Is a good/bad idea to change apt-get repos to newest squeeze ones?

Regards!
 
it is bad idea
1. squeeze is new stable but lenny will be supported for 1 year since squeeze is released so it will continue to recive security updates
2. You can't just replace repos, You need to upgrade
3. squeeze is unsupported by proxmox team until proxmox 2.0 will arrive
just relax and wait for 2.0
 
well actually apart from security updates, I don't need squeezy for anything specially since I only look foward proxmox as for the kvm maximum support...

just wondering about the future of proxmox :)
 
So the time to release of 2.0 is ticking ;) One year left, or migrate 1,7+ to squeeze.
 
Fortunatelly I'm confident with this.
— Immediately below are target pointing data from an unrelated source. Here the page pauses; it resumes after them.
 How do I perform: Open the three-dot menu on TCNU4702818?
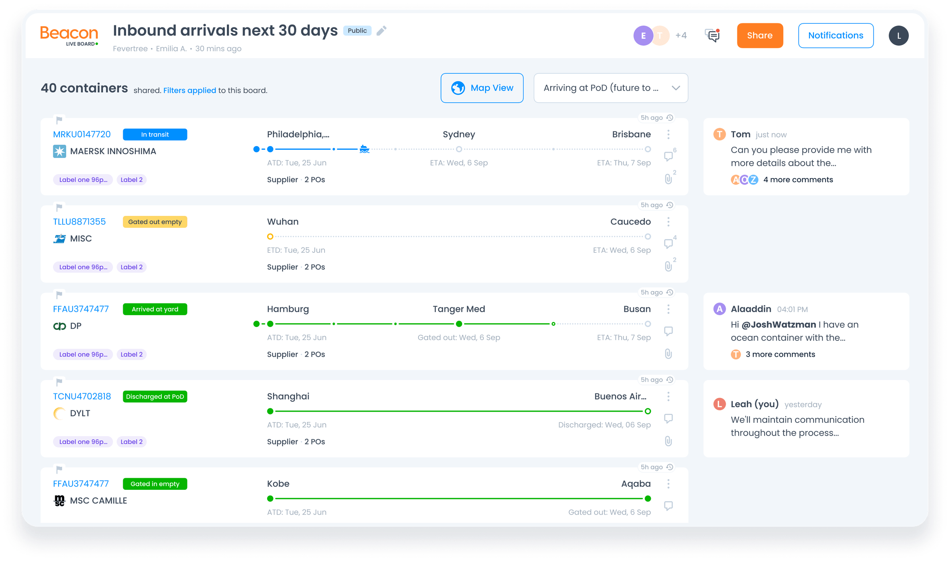(668, 397)
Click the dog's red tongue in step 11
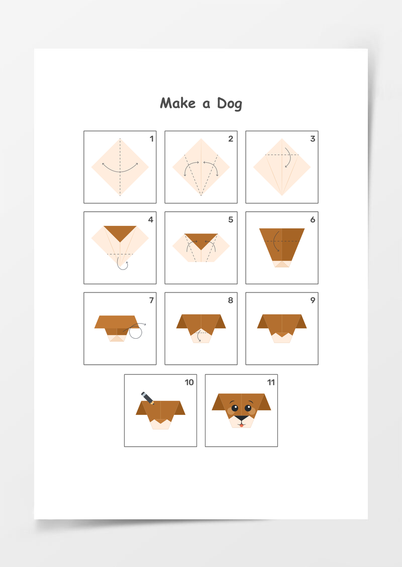This screenshot has height=567, width=402. click(241, 426)
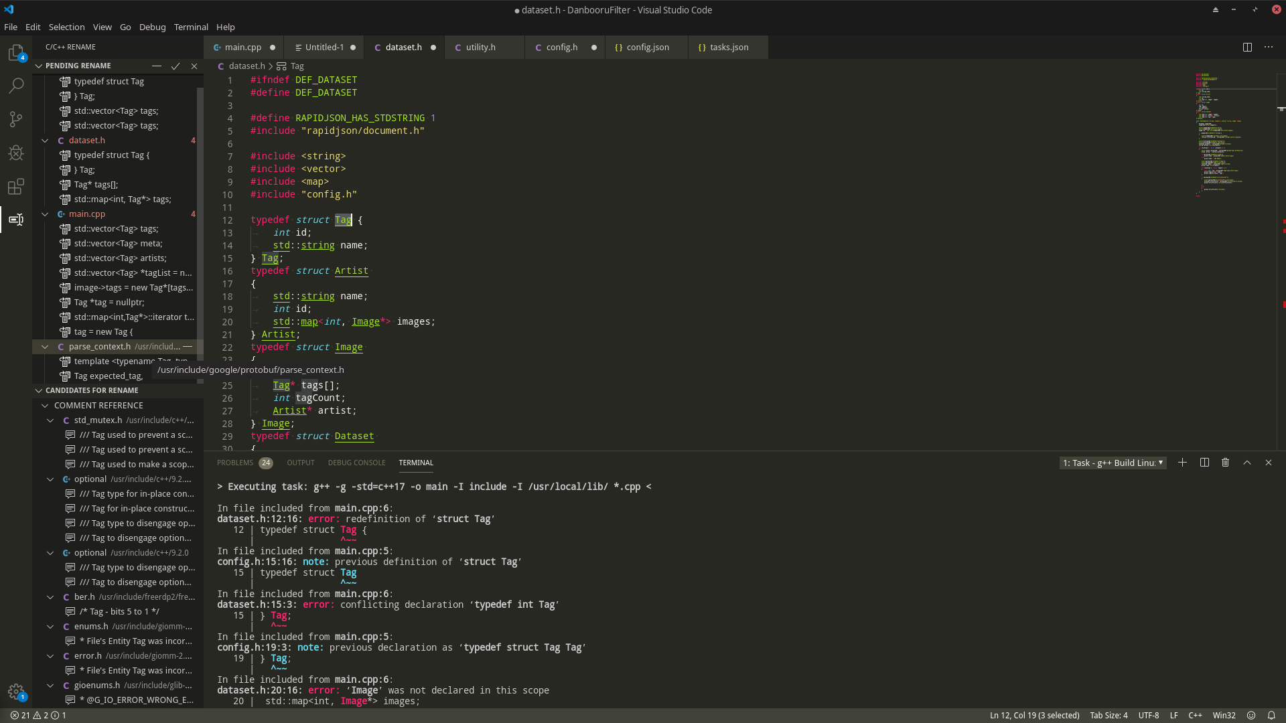The width and height of the screenshot is (1286, 723).
Task: Apply pending renames via the checkmark icon
Action: tap(175, 66)
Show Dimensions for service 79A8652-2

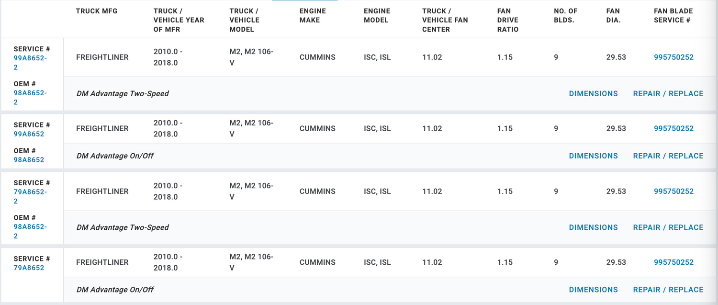(x=593, y=227)
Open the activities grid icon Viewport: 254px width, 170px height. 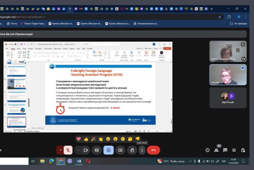(234, 150)
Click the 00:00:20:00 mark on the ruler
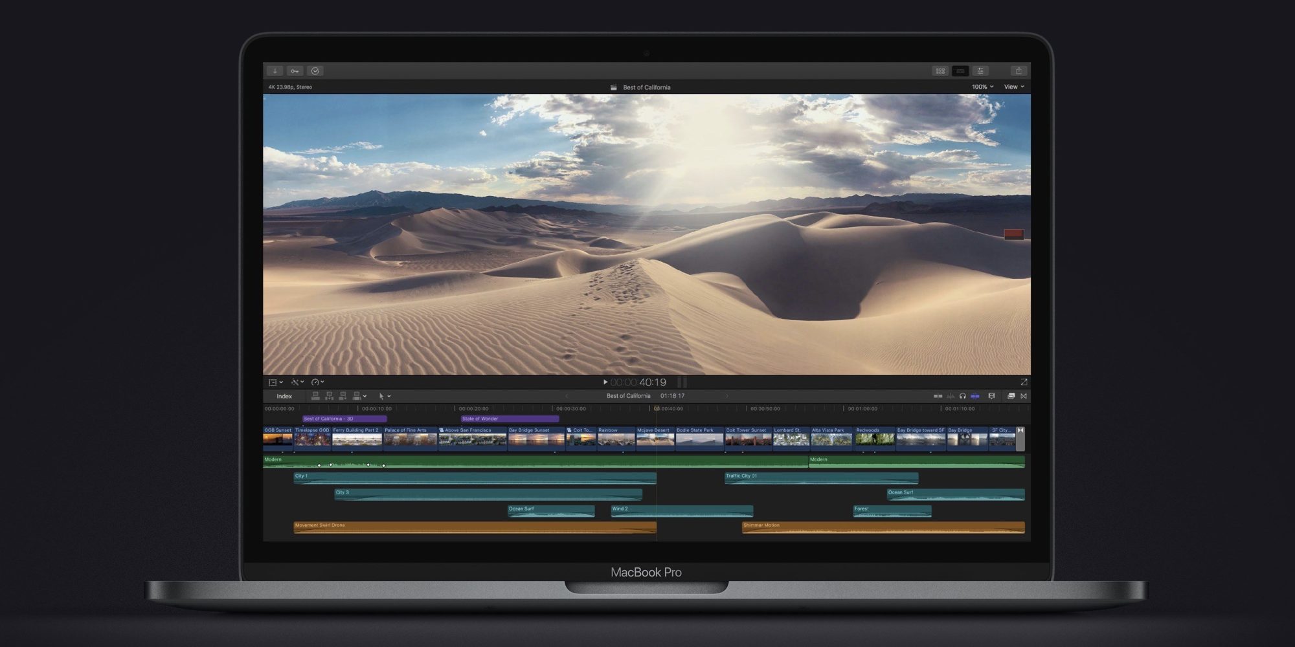Image resolution: width=1295 pixels, height=647 pixels. 473,409
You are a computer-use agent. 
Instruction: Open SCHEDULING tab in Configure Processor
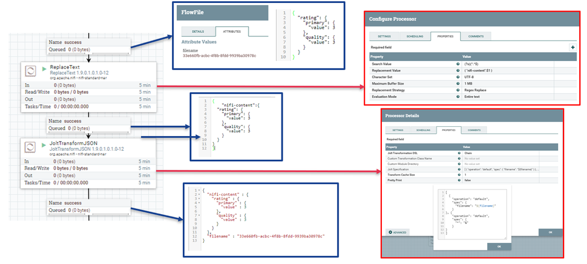click(x=415, y=36)
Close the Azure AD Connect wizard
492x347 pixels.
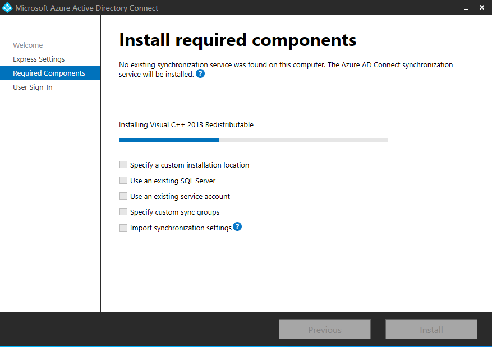point(482,8)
Proxmox team is doing an awesome job in this sense. I was surprised when I saw prxomox 1.7 with ksm back sooner as I expected.
 
I have successfully upgraded my ProxMox production system to Squeeze repo. Nothing awful has happened. But, if you decide to reproduce my experience, you must apply you head brain to process.
1. First of all, try to perform "dist-upgrade" action on a test system, not on production one.
2. BEFORE upgrade, freeze (hold) the following list of packages (if you have such installed): cifs-utils, linux-image-*, pve-kernel-*, samba, samba-common, smbfs, vzctl. For example, you can do this such way as "echo "vzctl hold" | dpkg --set-selections", etc. Mentioned packages should not be updated, otherwise your system will be broken.
3. Before upgrade, manually update packages "locales", "mysql-server" (if you have them installed) from Squeeze repo.
4. You may meet conflict situation with the "pve-firmware" package, as it interferes with squeeze's one. I have resolved this trouble by accurate removal of "pve-firmware" and its dependencies. But you need to be very careful in order not to purge anything really necessary with it.

After satisfying this prerequisites you can safely upgrade your ProxMox installation up to Squeeze release, if you'd like to.